===== Available data =====

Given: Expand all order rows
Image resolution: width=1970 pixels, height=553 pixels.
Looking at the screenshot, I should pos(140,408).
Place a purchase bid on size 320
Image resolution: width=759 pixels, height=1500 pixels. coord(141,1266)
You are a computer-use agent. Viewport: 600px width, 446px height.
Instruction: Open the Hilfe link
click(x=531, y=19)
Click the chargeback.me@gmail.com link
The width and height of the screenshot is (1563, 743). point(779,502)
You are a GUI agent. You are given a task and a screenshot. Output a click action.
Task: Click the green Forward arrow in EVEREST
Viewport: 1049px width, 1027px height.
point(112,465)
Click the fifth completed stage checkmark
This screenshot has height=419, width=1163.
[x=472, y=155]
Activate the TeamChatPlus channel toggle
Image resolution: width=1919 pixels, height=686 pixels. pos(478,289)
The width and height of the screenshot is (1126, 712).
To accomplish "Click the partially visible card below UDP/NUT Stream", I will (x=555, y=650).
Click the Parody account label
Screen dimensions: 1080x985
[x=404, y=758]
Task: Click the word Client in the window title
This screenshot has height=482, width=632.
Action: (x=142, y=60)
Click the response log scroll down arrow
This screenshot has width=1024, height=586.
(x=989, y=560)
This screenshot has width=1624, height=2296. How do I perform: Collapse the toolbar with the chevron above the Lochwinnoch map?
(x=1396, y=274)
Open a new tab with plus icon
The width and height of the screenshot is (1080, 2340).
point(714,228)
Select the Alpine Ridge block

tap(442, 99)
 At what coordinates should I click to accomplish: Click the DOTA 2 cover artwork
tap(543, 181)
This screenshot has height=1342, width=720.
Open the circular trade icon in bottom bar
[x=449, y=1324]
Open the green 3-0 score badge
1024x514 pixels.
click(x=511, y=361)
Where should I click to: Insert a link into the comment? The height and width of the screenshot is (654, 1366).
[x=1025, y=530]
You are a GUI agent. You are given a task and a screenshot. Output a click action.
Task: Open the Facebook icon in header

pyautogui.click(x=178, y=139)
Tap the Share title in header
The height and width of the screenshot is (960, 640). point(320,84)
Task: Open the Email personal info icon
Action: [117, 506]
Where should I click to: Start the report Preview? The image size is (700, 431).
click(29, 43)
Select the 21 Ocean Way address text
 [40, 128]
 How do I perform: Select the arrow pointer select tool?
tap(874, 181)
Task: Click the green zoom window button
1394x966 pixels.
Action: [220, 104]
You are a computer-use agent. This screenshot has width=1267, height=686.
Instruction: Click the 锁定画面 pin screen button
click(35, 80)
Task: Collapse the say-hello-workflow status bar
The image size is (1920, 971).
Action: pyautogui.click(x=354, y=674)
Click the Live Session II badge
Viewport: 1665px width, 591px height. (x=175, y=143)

=====

* **Problem details**: What you should do is return the records above exactly, leaving nothing out.

* **Task output**:
Given: Expand all order rows
Image resolution: width=1970 pixels, height=553 pixels.
Looking at the screenshot, I should pos(140,408).
Place a purchase bid on size 320
Image resolution: width=759 pixels, height=1500 pixels. coord(141,1266)
You are a computer-use agent. Viewport: 600px width, 446px height.
Instruction: Open the Hilfe link
click(x=531, y=19)
Click the chargeback.me@gmail.com link
The width and height of the screenshot is (1563, 743). point(779,502)
You are a GUI agent. You are given a task and a screenshot. Output a click action.
Task: Click the green Forward arrow in EVEREST
Viewport: 1049px width, 1027px height.
point(112,465)
Click the fifth completed stage checkmark
This screenshot has height=419, width=1163.
[x=472, y=155]
Activate the TeamChatPlus channel toggle
Image resolution: width=1919 pixels, height=686 pixels. pos(478,289)
The width and height of the screenshot is (1126, 712).
To accomplish "Click the partially visible card below UDP/NUT Stream", I will (x=555, y=650).
Click the Parody account label
Screen dimensions: 1080x985
[x=404, y=758]
Task: Click the word Client in the window title
This screenshot has height=482, width=632.
Action: (x=142, y=60)
Click the response log scroll down arrow
This screenshot has width=1024, height=586.
(x=989, y=560)
This screenshot has width=1624, height=2296. How do I perform: Collapse the toolbar with the chevron above the Lochwinnoch map?
(x=1396, y=274)
Open a new tab with plus icon
The width and height of the screenshot is (1080, 2340).
point(714,228)
Select the Alpine Ridge block

tap(442, 99)
 At what coordinates should I click to accomplish: Click the DOTA 2 cover artwork
tap(543, 181)
This screenshot has height=1342, width=720.
Open the circular trade icon in bottom bar
[x=449, y=1324]
Open the green 3-0 score badge
1024x514 pixels.
click(x=511, y=361)
Where should I click to: Insert a link into the comment? The height and width of the screenshot is (654, 1366).
[x=1025, y=530]
You are a GUI agent. You are given a task and a screenshot. Output a click action.
Task: Open the Facebook icon in header

pyautogui.click(x=178, y=139)
Tap the Share title in header
The height and width of the screenshot is (960, 640). point(320,84)
Task: Open the Email personal info icon
Action: [117, 506]
Where should I click to: Start the report Preview? The image size is (700, 431).
click(29, 43)
Select the 21 Ocean Way address text
 [40, 128]
 How do I perform: Select the arrow pointer select tool?
tap(874, 181)
Task: Click the green zoom window button
1394x966 pixels.
Action: [220, 104]
You are a computer-use agent. This screenshot has width=1267, height=686.
Instruction: Click the 锁定画面 pin screen button
click(35, 80)
Task: Collapse the say-hello-workflow status bar
The image size is (1920, 971).
Action: pyautogui.click(x=354, y=674)
Click the Live Session II badge
Viewport: 1665px width, 591px height. (x=175, y=143)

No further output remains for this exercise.